◆ **Document text**
Why did the Supreme Court -
 
 — defy the Constitution and throw out our Charter of Rights?
 
 — put older laws ahead of newer ones?
 
— ignore binding international human rights law?
 
Did the Supreme Court have religious supremacist views which determined the outcome?   
 
Was their decision helpful or harmful to our
increasingly multicultural
society?
 
Many have questioned the Bill 30 decision by the Supreme Court
 
            Not only have many questioned the decision, there have been at least three books written about Supreme Court decisions.  “The Charter Revolution and the Court party” by F. L. Morton & Rainer Knopff, 2000, 227 pages.  “The Most Dangerous Branch – How the Supreme Court of Canada has Undermined Our Law and Our Democracy” by Robert Ivan Martin, 2003, 285 pages.  “Against Judicial Activism – The Decline of Freedom and Democracy in Canada” by Rory Leishman, 2006, 310 pages.

◆ **Record set**
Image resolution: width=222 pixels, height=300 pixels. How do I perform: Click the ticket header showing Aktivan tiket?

* * *

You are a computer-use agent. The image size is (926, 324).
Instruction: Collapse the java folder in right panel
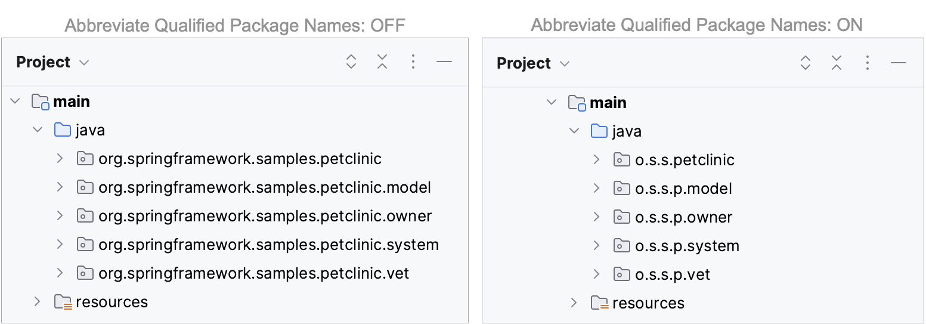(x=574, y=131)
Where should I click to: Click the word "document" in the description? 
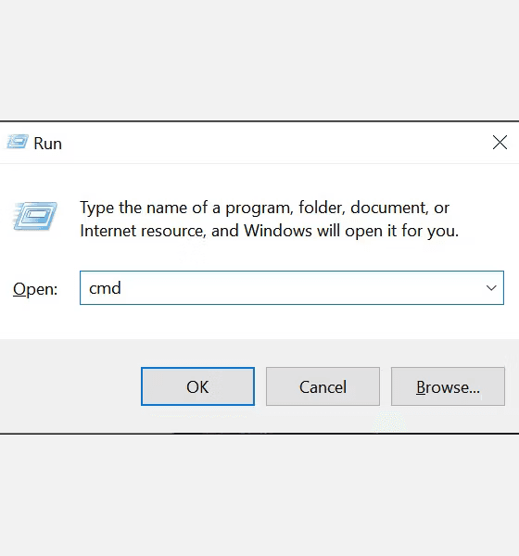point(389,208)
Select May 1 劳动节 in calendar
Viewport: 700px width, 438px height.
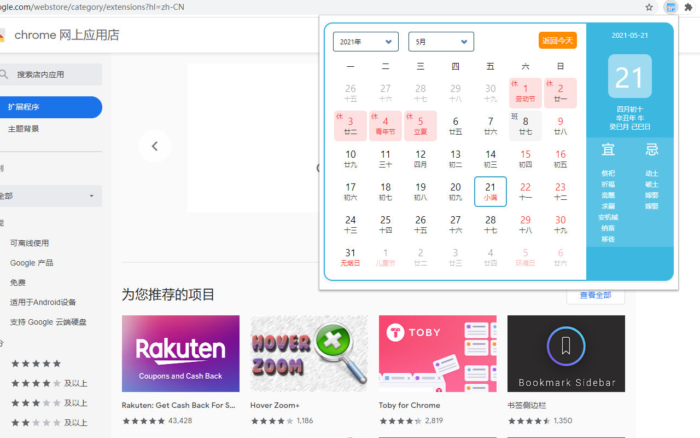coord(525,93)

◆ **Exercise set**
#1 Using the Bill 30 text, decide whether each statement agrees with it: (a) Rory Leishman's book came out in 2006; (b) exactly two books have been written about Supreme Court decisions; (c) Robert Ivan Martin's book runs 285 pages. Answer yes or no for each and quote the deciding words.
#2 According to the Bill 30 text, who wrote "The Charter Revolution and the Court party"?
#3 Please retype the part of the Bill 30 text starting at "Did the Supreme Court have" and ending at "2006, 310 pages.".
The listing plays no part in this work.

◆ **Answers to the exercise**
#1
(a) Yes: "by Rory Leishman, 2006"
(b) No: "there have been at least three books written about Supreme Court decisions"
(c) Yes: "by Robert Ivan Martin, 2003, 285 pages"

#2 F. L. Morton & Rainer Knopff

#3
Did the Supreme Court have religious supremacist views which determined the outcome?   
 
Was their decision helpful or harmful to our
increasingly multicultural
society?
 
Many have questioned the Bill 30 decision by the Supreme Court
 
            Not only have many questioned the decision, there have been at least three books written about Supreme Court decisions.  “The Charter Revolution and the Court party” by F. L. Morton & Rainer Knopff, 2000, 227 pages.  “The Most Dangerous Branch – How the Supreme Court of Canada has Undermined Our Law and Our Democracy” by Robert Ivan Martin, 2003, 285 pages.  “Against Judicial Activism – The Decline of Freedom and Democracy in Canada” by Rory Leishman, 2006, 310 pages.